However, if I understood the relevant parts of the Home Secretarys speech correctly, it is particularly regrettable that it is still the Governments intention to remove many of the improvements that were made in the other place. Presumably that is what we will spend some of our time in Committee debating. If so, I should tell the Minister now that we will oppose him in those endeavours. I hope that other parties will do the same, because in many cases where the Government suffered defeat on the Bill in another place, it was because of cross-party efforts. I hope that we will continue that in this House.

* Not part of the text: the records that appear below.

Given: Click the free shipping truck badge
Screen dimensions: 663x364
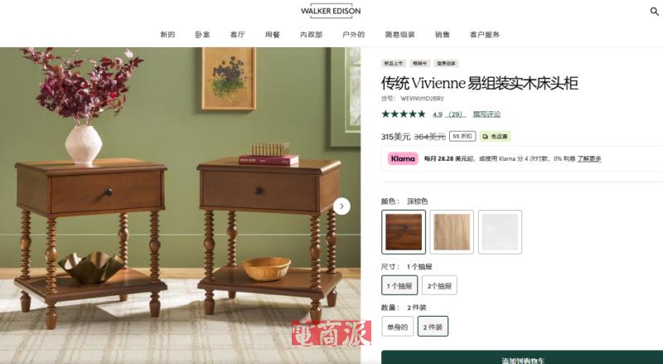Looking at the screenshot, I should pos(495,136).
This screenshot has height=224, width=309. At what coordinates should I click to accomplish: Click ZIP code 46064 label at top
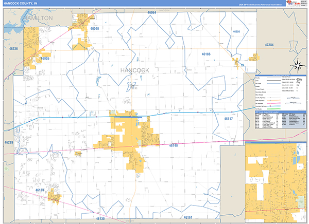coord(151,12)
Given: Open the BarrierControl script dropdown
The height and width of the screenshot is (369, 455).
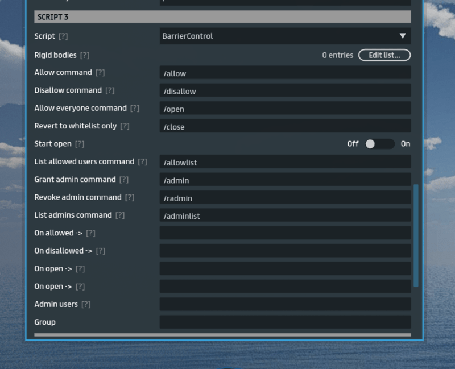Looking at the screenshot, I should (x=285, y=36).
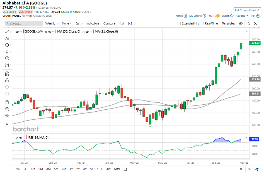The image size is (264, 177).
Task: Click the Full Screen Chart button
Action: click(247, 10)
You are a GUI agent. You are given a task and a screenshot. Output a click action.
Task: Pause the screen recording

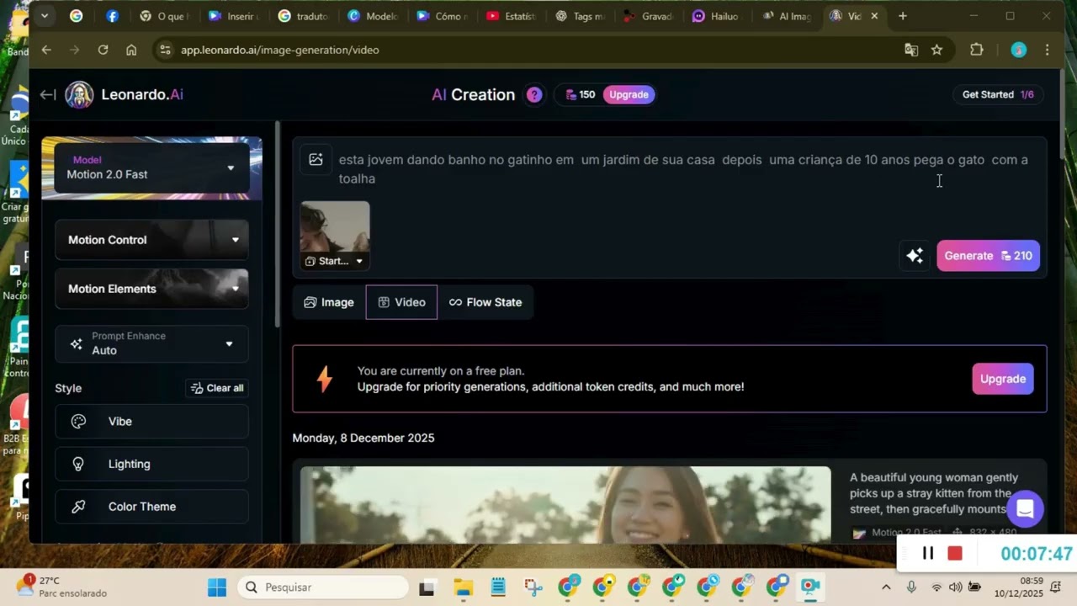928,553
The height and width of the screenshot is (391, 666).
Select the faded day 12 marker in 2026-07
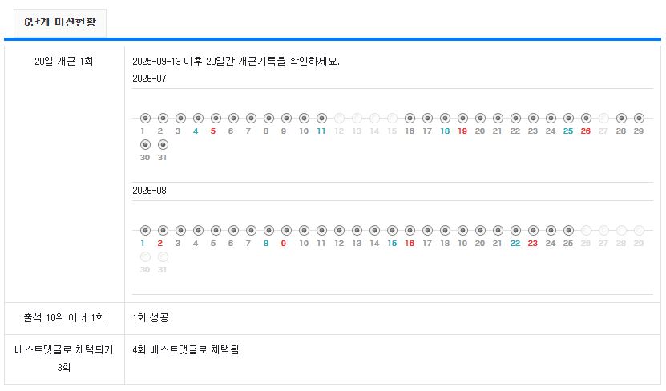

We have before us a rag-bag Bill that lacks any internal coherence, although some of it is useful. We have heard contributions from the hon. Member for Cardiff, North (Julie Morgan) and my hon. Friend the Member for North-East Bedfordshire about clause 57 and the improvements in the treatment of children. We welcome that and, more importantly, we hope that it will lead to a genuine change in how children are treated in the immigration system. Some of the Bill is therefore useful, but some of it is irrelevant and other parts are actively damaging.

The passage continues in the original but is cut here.